Por eso son obscenos los movimientos que empiezan a difundir la idea de que las pensiones deben ser reformadas a la baja, endureciéndose las condiciones para acceder a ellas. Y esto es lo que nos amenaza. Sánchez no es Costa ni los socialistas portugueses son como los acomplejados españoles.

Es verdad que Portugal sufrirá, como los demás países europeos y la mayoría del planeta, una importante recesión. Es inevitable en un mundo globalizado. Pero es un hecho que según las manos en las cuales estamos podemos tener una u otra expectativa. El Gobierno portugués ha tenido una cadena de aciertos en la gestión de la lucha contra el Coronavirus. Con una población de 10 millones de habitantes ha tenido menos fallecidos que la Comunidad Autónoma Vasca (2.178.000 habitantes). En cuanto a su comparativa con España la web de Radio televisión Española (RTV) da el siguiente dato: mientras en España el número de fallecimientos por cada cien mil habitantes es de 52 o 55 según las fuentes de conteo, en Portugal han sido 10 los fallecimientos por cada cien mil habitantes. En todo caso los detalles de la gestión portuguesa que ha sido diligente, sin dudas ni vacilaciones, corresponde a las personas expertas.
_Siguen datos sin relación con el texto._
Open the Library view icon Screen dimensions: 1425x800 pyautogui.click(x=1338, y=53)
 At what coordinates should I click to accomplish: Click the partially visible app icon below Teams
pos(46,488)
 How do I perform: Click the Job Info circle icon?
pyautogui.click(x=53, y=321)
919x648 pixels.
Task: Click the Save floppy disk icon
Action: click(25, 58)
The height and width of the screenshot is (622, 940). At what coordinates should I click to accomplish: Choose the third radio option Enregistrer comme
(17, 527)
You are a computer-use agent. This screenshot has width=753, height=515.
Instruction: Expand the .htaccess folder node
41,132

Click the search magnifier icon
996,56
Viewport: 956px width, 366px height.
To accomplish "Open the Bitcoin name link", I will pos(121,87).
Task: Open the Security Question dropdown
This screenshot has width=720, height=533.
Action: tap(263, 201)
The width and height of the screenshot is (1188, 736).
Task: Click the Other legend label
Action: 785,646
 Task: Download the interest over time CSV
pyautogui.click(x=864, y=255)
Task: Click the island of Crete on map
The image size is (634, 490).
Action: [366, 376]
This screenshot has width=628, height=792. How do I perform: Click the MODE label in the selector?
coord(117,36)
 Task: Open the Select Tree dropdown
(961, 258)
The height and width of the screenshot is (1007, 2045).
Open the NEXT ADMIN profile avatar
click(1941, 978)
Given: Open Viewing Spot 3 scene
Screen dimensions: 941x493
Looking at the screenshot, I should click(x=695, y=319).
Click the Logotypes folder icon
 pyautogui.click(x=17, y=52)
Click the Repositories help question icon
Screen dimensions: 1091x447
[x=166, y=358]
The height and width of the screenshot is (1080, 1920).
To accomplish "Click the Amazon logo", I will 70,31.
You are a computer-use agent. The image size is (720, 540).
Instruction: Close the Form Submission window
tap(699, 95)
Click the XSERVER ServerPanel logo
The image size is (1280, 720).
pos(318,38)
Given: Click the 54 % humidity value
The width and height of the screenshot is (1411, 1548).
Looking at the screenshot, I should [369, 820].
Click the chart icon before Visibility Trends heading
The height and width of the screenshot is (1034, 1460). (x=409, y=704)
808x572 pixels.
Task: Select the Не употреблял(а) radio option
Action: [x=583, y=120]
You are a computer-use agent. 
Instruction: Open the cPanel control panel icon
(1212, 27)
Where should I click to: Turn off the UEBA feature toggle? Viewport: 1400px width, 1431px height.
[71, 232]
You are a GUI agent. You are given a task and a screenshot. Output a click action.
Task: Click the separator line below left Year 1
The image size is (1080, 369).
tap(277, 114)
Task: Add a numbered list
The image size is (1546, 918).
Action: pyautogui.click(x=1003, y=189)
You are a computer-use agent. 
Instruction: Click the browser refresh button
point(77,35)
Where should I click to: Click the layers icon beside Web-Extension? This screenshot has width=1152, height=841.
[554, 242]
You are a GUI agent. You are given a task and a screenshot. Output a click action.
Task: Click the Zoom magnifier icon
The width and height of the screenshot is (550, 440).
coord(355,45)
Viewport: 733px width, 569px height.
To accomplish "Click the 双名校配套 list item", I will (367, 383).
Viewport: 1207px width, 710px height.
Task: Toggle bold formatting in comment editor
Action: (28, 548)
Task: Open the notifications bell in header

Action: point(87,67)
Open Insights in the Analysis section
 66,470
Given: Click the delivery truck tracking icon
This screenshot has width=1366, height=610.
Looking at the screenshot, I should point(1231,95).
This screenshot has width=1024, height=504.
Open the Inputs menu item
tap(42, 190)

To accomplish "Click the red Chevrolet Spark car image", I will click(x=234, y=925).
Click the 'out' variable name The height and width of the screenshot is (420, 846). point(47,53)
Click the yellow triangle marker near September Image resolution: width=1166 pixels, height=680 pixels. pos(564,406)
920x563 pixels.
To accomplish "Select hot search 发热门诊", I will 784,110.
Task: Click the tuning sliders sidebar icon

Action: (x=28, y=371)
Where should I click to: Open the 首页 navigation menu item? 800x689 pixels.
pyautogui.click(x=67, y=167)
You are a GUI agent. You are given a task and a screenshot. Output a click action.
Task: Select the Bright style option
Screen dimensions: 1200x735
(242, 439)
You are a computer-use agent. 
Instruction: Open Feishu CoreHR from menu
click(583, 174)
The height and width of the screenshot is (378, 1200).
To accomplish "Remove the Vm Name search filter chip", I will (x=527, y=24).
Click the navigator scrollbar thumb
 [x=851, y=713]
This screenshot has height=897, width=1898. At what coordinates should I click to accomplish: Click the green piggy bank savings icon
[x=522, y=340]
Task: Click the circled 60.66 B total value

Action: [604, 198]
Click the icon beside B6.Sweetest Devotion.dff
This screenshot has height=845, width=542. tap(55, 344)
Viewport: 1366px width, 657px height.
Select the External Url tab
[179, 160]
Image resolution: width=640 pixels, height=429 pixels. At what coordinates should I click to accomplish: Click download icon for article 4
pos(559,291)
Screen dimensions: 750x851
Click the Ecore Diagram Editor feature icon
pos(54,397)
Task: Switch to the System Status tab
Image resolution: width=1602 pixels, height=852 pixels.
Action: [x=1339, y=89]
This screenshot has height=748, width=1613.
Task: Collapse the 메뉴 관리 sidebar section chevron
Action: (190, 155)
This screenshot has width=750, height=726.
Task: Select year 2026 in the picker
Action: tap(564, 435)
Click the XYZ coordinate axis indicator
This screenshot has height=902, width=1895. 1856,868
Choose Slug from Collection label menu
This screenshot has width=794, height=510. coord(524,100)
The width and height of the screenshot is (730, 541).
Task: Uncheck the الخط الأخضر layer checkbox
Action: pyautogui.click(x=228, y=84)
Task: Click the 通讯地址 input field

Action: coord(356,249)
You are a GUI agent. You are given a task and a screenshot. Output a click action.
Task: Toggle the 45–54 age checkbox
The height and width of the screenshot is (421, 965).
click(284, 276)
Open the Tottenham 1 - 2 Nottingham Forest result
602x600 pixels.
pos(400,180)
A mí lo que me interesa resaltar es la unidad entre partidos políticos de diferente signo que han sabido encontrar y verbalizar que el coronavirus no tiene colores y es un problema de país, de Estado. La credibilidad del Gobierno y la postura constructiva de la oposición han hecho posible que el pueblo portugués actuara con disciplina y determinación.

Así es como estamos descubriendo Portugal, país siempre subestimado por los reinos de España, Portugal el vecino pobre. La patria del gran Fernando Pessoa, siempre inspirado, a veces frenéticamente inspirado. Y siempre Lisboa, la melancólica, la romántica, la serena Lisboa que escucha fados en el barrio alto, siento que nos invita a visitarla de nuevo. ¿Por qué ir más lejos si tenemos Lisboa? Es de lo mejor de Lisboa, lo cerca que está. Basta una hora en avión o una noche de tren para bajar en Santa Apolonia y poder contemplar el esplendor de sus colinas. Y luego desayunar en la plaza del Comercio bajo el azul limpio y muy suave del cielo. Dicen que Portugal ha preservado en su capital señales de su pasado en un ejercicio de nostalgia. Pero hay quien responde con una idea contraria: lo ha hecho por una lealtad a los mejores episodios de su modernidad. Eterna verdade vazia o perfeita, dice un verso de Fernando Pessoa.